YOUR INSTRUCTIONS
Can you carry on the essay about value and ideology in YA fiction, starting right after its last sentence?

## BEGIN READING PASSAGE

Value and Ideology in YA Fiction

When studying popular culture (that created for younger people in particular), the question of value inevitably appears. YA fiction is often seen as not worthy of serious regard, particularly if it’s ‘genre’ fiction such as paranormal romance (gritty realism is more acceptable, especially when it debates ‘issues’). And the female-oriented nature of paranormal romance itself attracts further disdain. So how do we justify studying it as literature (rather than, say, as an item for cultural studies, where aesthetic value is not a concern).

I’ve discussed this elsewhere, but I’ll recap again briefly. I’m not a relativist. I don’t think that it is at all a radical stance to say that canons are merely arbitrary, or that they are simply ideological constructions which serve dominant interests. Literary value means something important (though this is too complex an argument to defend here): Pride and Prejudice just is better literature than 50 Shades of Grey, and it doesn’t serve human emancipation to argue for a faux democratic relativism that renders all human artefacts on the same level.

And yet I research, and enjoy, paranormal romance. I’ve read around 250 such novels in the last five years, most of them YA. Many are terrible (Twilight, which I’m no fan of, is by no means the worst). But some are of great interest—imaginatively plotted, often engagingly characterised, and dramatising themes such as identity, free will, human existence, and the relationship of humanity to nature in ways that are unexpectedly complex. A few are written with style and care and rival much contemporary ‘literary fiction’ for literary value, and these justify and reward my reading adventure in paranormal romance.

## END READING PASSAGE
## BEGIN DATA SHOWN

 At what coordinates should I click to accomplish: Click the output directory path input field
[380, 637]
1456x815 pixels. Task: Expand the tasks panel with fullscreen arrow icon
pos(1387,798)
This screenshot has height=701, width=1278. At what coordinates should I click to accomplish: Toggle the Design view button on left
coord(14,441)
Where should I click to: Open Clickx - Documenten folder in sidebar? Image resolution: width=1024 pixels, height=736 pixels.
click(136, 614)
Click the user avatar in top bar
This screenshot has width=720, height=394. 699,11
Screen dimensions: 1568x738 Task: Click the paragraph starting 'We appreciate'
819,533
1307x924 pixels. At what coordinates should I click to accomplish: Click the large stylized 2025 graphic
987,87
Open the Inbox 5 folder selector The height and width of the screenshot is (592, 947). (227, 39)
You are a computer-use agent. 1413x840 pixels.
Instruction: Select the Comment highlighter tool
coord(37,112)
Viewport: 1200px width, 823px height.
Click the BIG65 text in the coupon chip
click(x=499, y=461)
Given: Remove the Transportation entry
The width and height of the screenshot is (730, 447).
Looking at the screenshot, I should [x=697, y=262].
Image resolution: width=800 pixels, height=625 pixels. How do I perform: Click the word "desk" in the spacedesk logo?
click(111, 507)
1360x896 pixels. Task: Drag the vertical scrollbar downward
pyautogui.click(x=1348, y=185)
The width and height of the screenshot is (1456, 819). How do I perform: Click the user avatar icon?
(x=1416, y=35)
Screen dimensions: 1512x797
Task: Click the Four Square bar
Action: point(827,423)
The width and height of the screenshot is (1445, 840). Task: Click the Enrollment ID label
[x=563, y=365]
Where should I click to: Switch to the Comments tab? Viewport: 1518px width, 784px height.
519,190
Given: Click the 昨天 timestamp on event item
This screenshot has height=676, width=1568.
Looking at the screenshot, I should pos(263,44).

## END DATA SHOWN

WRITTEN ANSWER
Another reason that this research is justified in terms of literary scholarship is the formal interest in seeing a new genre (or a subgenre of the novel) emerge and develop (often into further sub-subgenres—the taxonomical problems are quite daunting). This casts light on the system of literature as a whole. And the collision of Gothic horror with romantic fiction that is paranormal romance, with its domestication and making lovable the monstrous other not only shows how the interaction of genres plays a part in the evolution of forms but displays the uneasy dialectics of differing epistemologies that are part of contemporary culture. Paranormal romance can, for example, act out some of our hesitations about human agency or the place of humankind in nature. Often, other genres, bearing their own perspectives on the world complicate the generic blending even more, with the positivist attitude of science fiction conflicting with more humanist views from romance, for example.

I’ll conclude this dense and rambling thread with some links to items I’ve found recently which contribute to this debate. Now, I’ve not read John Green’s The Fault in Our Stars (2012) (or, in fact, any similar realist YA fiction recently). This article by Ruth Graham does make some strong points against the trend of adults reading YA fiction; I think, though, that the best YA paranormal romances, at least, evade some of these criticisms. Daniel Hahn, in turn, has selected eight YA fictions that he argues that adult readers can value; some have paranormal features. (Marcus Sedgwick has been a close ally of OGOM since we began; his marvellous Revolver (2009) is included here.) Nyssa Harkness, a postgrad student researching YA paranormal romance at Macquarie University in Sydney, Australia, gives a spirited defence of the genre against some of the more moralistic and determinist attacks.

Andrew O’Hehr and Ewan Morrison both attack the new YA dystopias such as Hunger Games (2008; filmed 2012) and Divergent (2011) as unambiguously promulgating a right-wing ideology of neoliberalism. I think these are very simplistic and superficial readings, and make unwarranted generalisations; I haven’t the space to refine my objections here. Such is the rapidity of the evolution of these subgenres (partially because of the capitalist dynamic for new commodities) that the dystopia has already encountered the paranormal romance and produced a new mutation, exemplified by the vampire dystopias of Julie Kagawa’s Blood of Eden series (2012-14) and Holly Black’s marvellous The Coldest Girl in Coldtown (2013). The latter alone justifies any time spent on this research and, with its complex critique of commodification, is evidence against O’Hehr’s and Morrison’s claims. The YA writer Alex Campbell gives a counter-argument, defending the new YA dystopias and explaining their popularity. And Jennifer Phang, the director of the independent SF film Advantageous (2015), talks about the resonances with her own work she finds in the Divergent films (2014-).

There is much debate to be had on this subject and I hope these links give a flavour of it and spur further, and deeper, thought.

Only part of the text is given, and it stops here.